**Document extract**:
○ ○ ○ ○
Synopses & Reviews
It is just a few weeks after Christmas, and the unforgiving New England weather has taken a turn for the worse. Doyle has dragged his reluctant sons, Tip and Teddy, to a speech by Jesse Jackson. Though his own political career is over, dealt a fatal blow by a family scandal, Doyle is still fired by Jackson’s rhetoric and perplexed by his sons’ indifference.
The two boys, both adopted, are close enough in age to be taken for twins, but in character they couldn’t be more different. Teddy, open, affectionate, the gentle dreamer, thinks he has found his calling in the Catholic Church. The elder by a year, Tip is more serious, reserving his own passionate interest for ichthyology: he is happiest alone in the warmth of his lab, labelling and categorising fish specimens.
When they are involved in a violent accident on a treacherously icy road, the Doyles are forced for the first time to confront certain truths: about how the death of Bernadette, Doyle’s beloved wife, has affected the family, and about the anonymous figure, never discussed, who is the boys’ real mother.
Full of warmth and humanity and singing, graceful prose, Run is a moving story about our fragile hopes and fears for our children and the lengths we will go to to protect our families. It is a stunning new novel from the prizewinning author of Bel Canto.
Review
"[L]uminous....In extraordinarily fluid prose, Patchett unfolds this story to its epiloguelike final chapter as she illuminates issues of race, religion, duty, and desire." Booklist (Starred Review)
Review
"Patchett's efforts to depict the triumph of family in a dysfunctional world carry all the emotional heft of a Lifetime TV movie. This is fiction for people who live with their blinders on." The Philadelphia Inquirer
Review
"What felt effortless in Bel Canto...is schematic and all too precious in Run....It's easy to become sarcastic about Run, which is a shame, because it's filled with lovely intentions and a few truly moving passages." USA Today
Reading Group Guide
Questions for Discussion
1. How would you characterize Teddy and Tip's relationship as siblings? How does it compare to their relationship with their brother, Sullivan?
2. At the Jesse Jackson lecture, Doyle reviews the personalities of his three sons and thinks about which of them would be most able to lead. Which of the boys do you think would make the best politician? Do you think Doyle's assessments of their characters are accurate or biased?
3. Discuss the concept of nature versus nurture. Do you think that Sullivan, Tip, and Teddy are who they are, or would they have turned out differently had Bernadette lived? How would those differences manifest themselves?
○ ○ ○ ○
**Records shown**:
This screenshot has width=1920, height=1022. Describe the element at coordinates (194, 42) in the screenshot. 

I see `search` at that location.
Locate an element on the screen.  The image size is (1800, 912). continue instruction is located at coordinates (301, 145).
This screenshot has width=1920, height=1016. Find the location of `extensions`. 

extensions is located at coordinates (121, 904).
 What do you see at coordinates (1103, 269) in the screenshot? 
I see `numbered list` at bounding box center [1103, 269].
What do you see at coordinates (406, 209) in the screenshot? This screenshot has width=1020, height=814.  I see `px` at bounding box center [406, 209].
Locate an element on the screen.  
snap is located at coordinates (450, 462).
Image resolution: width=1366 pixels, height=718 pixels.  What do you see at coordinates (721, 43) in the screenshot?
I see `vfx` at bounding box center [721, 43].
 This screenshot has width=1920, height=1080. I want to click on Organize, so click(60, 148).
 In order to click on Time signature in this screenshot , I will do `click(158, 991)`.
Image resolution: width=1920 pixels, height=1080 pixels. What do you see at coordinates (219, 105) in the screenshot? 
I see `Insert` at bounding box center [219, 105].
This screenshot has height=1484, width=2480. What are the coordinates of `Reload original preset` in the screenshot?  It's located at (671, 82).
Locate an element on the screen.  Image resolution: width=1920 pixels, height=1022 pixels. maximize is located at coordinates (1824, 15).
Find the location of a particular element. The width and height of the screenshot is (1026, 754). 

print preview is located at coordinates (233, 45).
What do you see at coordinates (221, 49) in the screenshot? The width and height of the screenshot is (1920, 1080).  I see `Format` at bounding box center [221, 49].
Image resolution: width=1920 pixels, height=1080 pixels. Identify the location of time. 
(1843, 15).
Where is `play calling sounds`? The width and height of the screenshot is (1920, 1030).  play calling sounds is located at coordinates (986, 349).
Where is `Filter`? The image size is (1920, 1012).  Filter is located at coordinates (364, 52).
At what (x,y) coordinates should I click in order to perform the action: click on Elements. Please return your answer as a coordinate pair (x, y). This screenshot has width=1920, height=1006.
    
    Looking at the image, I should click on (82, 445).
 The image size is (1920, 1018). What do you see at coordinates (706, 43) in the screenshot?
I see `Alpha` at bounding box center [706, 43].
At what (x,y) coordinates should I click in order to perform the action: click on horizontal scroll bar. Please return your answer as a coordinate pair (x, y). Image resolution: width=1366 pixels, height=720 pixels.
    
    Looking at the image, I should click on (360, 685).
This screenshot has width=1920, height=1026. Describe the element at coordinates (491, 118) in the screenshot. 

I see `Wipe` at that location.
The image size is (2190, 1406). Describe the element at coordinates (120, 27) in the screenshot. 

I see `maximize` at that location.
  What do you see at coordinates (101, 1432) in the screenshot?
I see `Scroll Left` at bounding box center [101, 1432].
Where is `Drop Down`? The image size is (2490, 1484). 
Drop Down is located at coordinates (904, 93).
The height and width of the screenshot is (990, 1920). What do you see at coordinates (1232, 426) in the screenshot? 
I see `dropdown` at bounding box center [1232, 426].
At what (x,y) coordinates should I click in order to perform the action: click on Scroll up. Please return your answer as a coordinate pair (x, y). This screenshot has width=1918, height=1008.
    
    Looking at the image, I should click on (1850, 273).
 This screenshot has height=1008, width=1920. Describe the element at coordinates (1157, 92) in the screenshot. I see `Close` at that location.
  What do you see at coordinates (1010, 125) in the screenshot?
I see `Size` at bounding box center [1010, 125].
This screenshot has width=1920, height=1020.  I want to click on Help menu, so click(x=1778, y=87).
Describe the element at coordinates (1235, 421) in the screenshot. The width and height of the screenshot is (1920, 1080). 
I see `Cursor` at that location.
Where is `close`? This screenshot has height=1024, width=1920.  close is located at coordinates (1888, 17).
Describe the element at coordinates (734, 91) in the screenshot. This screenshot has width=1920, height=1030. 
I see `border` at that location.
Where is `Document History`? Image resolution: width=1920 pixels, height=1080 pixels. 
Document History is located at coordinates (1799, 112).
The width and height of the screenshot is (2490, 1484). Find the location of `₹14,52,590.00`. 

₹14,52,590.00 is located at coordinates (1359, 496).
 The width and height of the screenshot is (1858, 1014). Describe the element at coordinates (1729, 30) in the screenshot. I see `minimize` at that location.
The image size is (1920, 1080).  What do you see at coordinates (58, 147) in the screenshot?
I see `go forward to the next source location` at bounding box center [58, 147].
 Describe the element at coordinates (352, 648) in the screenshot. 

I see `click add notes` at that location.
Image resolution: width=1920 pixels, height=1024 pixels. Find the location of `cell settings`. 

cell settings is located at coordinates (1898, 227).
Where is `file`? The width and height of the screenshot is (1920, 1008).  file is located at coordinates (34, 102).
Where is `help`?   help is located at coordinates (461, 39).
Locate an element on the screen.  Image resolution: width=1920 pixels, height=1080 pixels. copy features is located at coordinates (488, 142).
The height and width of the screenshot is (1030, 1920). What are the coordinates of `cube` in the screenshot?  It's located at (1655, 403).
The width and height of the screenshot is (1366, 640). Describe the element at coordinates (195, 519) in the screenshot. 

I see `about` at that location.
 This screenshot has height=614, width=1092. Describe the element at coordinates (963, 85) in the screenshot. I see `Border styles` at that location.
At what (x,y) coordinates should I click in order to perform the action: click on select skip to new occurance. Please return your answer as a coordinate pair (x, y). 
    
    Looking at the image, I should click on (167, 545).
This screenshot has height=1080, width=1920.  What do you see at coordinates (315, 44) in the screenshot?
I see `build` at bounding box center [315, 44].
○ ○ ○ ○
**Directions**:
a) Rewrite the paragraph of the page about the novel Run that begins "The two boys, both adopted" as a short bulleted list, keeping its main facts.
b) Go on with the page about the novel Run from where it stops.

**Results for the exercise**:
a)
- Tip and Teddy are both adopted and close enough in age to be taken for twins, but their characters are very different.
- Teddy is open, affectionate and a gentle dreamer who thinks his calling is the Catholic Church.
- Tip, older by a year, is more serious and passionate about ichthyology.
- Tip is happiest alone in his warm lab, labeling and categorizing fish specimens.

b)
4. Discuss the different meanings of the title. How many different ways does the word Run work for you?
5. Run includes several incidences of doubling—two brothers who get adopted, two mothers who die, two men named Sullivan, two Tennessee Alice Mosers, two accidents involving hospital stays. What is the effect for you as a reader of seeing similar characters and events repeated over the course of the book? Can you think of any other examples of doubling in literature?
6. Why is Kenya the one subject that Sullivan and his father can agree on? How does her adoption into the family help Teddy and Tip understand Sullivan and what he went through growing up?
7. Towards the end of the story we see images of four mothers (including the Virgin Mary) on Kenya's dresser. What is the author saying about women and mothers to have them all there together?
8. Why does Kenya's mother conceal her true identity from her daughter? Do you think that she imagines the conversation in the hospital with Tennessee Alice Moser after surgery or do you think it really happened?
9. What does Father Sullivan's encounter with Tennessee in the hospital suggest about his ability to heal?
10. Doyle is very invested in politics on both local and national levels, but he falters at the idea of taking home a stray child. What does this book say to you about social responsibility?
11. Of the many characters in Run, which did you feel most connected to on an emotional level? How do you explain that connection?
12. How did you react to Bernard Doyle's decision to bestow the heirloom statue on Kenya, a daughter who has literally shared nothing with his former wife, Bernadette? Do you think he made the same decision his wife would have made?